Mila Bischoff

Personal information
- Full name: Mila Busk Mutahi Bischoff
- Date of birth: 1 July 2009 (age 17)
- Place of birth: Copenhagen, Denmark
- Height: 1.82 m (6 ft 0 in)
- Positions: Midfielder; forward;

Team information
- Current team: Brøndby IF
- Number: 37

Youth career
- 0000–2024: Nordsjælland

Senior career*
- Years: Team / Apps / (Gls)
- 2024–: Brøndby / 37 / (7)

International career^{‡}
- 2024–2025: Denmark U16 / 8 / (3)
- 2025–2026: Denmark U17 / 11 / (4)
- 2026: Denmark U19 / 1 / (1)

= Mila Bischoff =

Danish footballer (born 2009)

Mila Busk Mutahi Bischoff (born 1 July 2009) is a Danish footballer who plays as a midfielder and forward for A-Liga club Brøndby IF.

== Career ==
Bischoff played youth football with FC Nordsjælland before signing with Brøndby IF in 2024 at the age of 15, on a two-year contract. On 11 September the same year she made her debut for the senior team in a 7–0 Danish Cup win against Ølstykke, where she scored two goals. In 2025 Bischoff was invited to spend a week at La Masia training with Barcelona B for the second time.
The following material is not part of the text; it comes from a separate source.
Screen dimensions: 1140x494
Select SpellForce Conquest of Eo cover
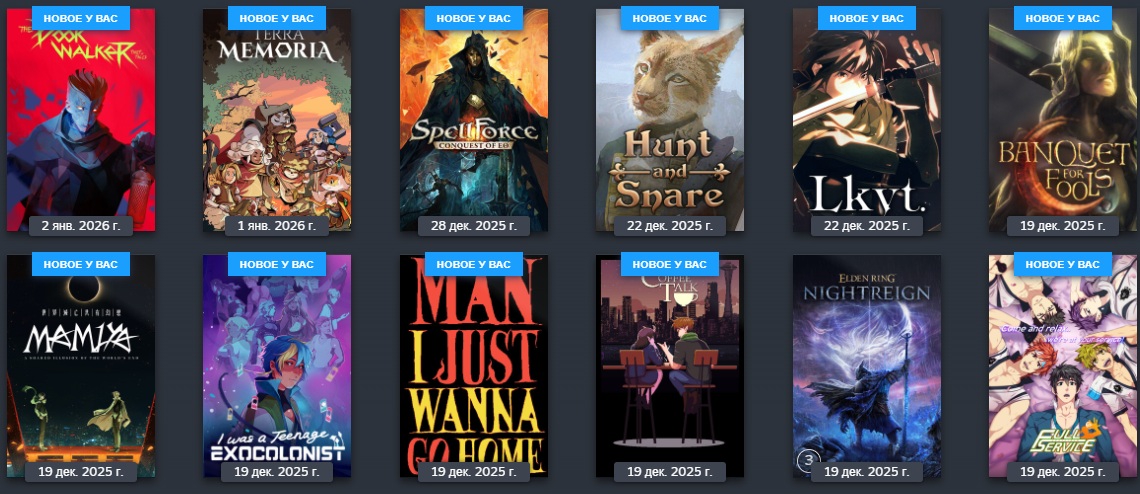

On 1 January 2026 she extended her contract with Brøndby.

== Personal life ==
Mila Bischoff is the granddaughter of former Danish national team player Søren Busk, her father is former Brøndby and Manchester City player Mikkel Bischoff and her cousin is former Brøndby player and current RB Salzburg player Clement Bischoff.